▶ [Set tasks]:
**1.** In the passage on the Guyana Forestry Commission annual reports, what fraction of recorded forest production in 2005 came from outside State Forests?
**2.** From the passage on the Guyana Forestry Commission annual reports, print the part that opens with the words containing "In addition to" and closes with "download the reports.".

In recent months, the Guyana Forestry Commission has released a series of annual reports, dating from 2005 to 2012. Janette Bulkan and John Palmer wrote a series of five articles for the Stabroek News commenting on the annual reports and recommending that the National Assembly should hold public hearings on the GFC.

In addition to the five articles, Bulkan and Palmer wrote comments on the individual reports. As far as I can tell, the Annual Reports are not available on the Guyana Forestry Commission website – click on the images below to download the reports.

Annual Report (AR) 2005

Comments by Janette Bulkan and John Palmer

Only in this AR is there an indication of production from State Forests as opposed to production from State Lands (administered by the Guyana Lands and Surveys Commission) and from private lands (including Amerindian Village Lands (AVLs) and agricultural properties and leases). In this year, one-third of recorded forest production was from outside State Forests (shown by comparing the data in the table on page 19 with the whole-country data presented in the GFC Forest Sector Information Report for 2005). Given the many informal allegations about the inadequacy of GFC timber tagging and the allegations that much illegal logging is ‘baptised’ through agricultural leases and AVLs, the GFC should have shown the differences between production from these four kinds of land tenures in both ARs and FSIRs.

▶ [Dataset content]:
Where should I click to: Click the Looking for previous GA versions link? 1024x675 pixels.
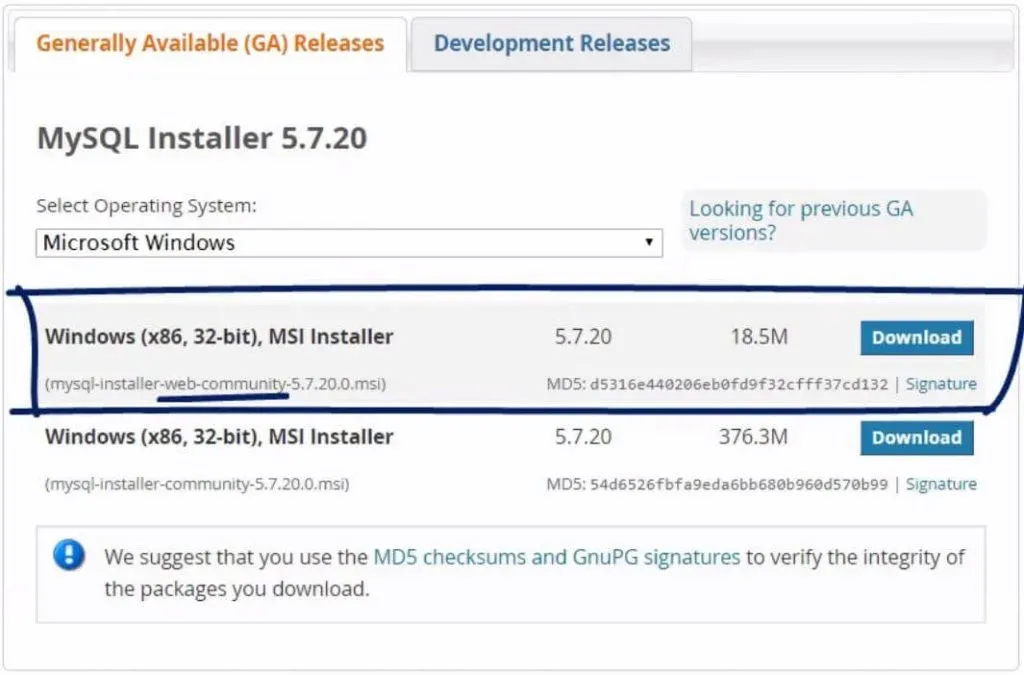click(800, 221)
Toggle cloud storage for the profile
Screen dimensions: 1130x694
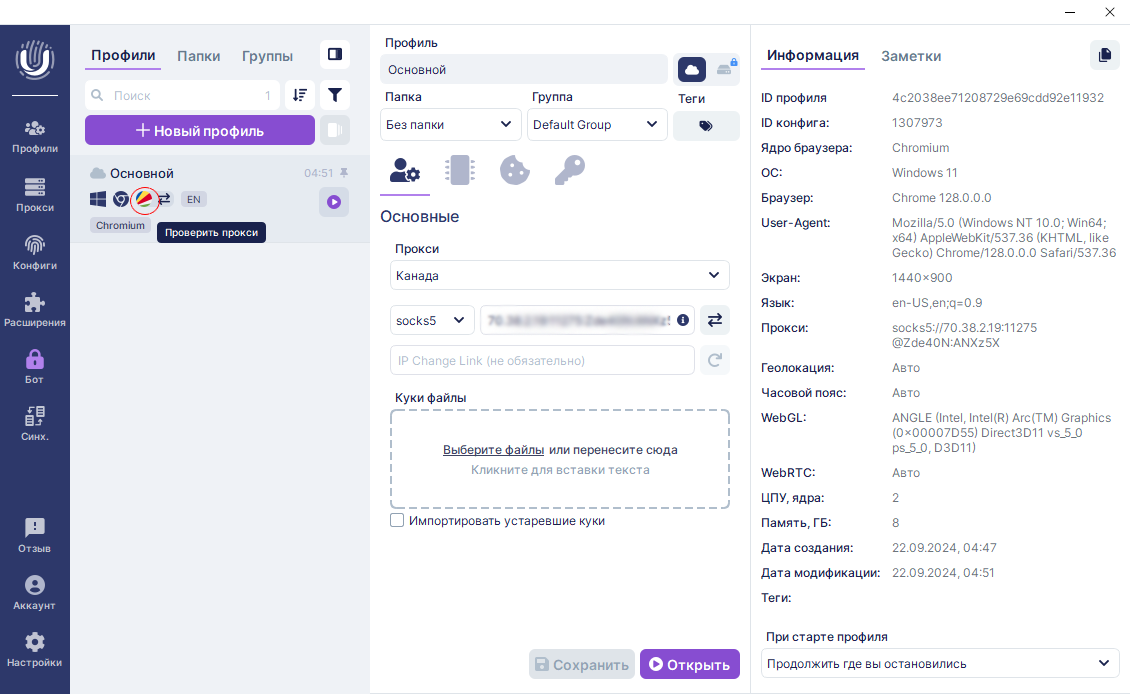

▶ [Solved problems]:
**1.** One-third.

**2.**
In addition to the five articles, Bulkan and Palmer wrote comments on the individual reports. As far as I can tell, the Annual Reports are not available on the Guyana Forestry Commission website – click on the images below to download the reports.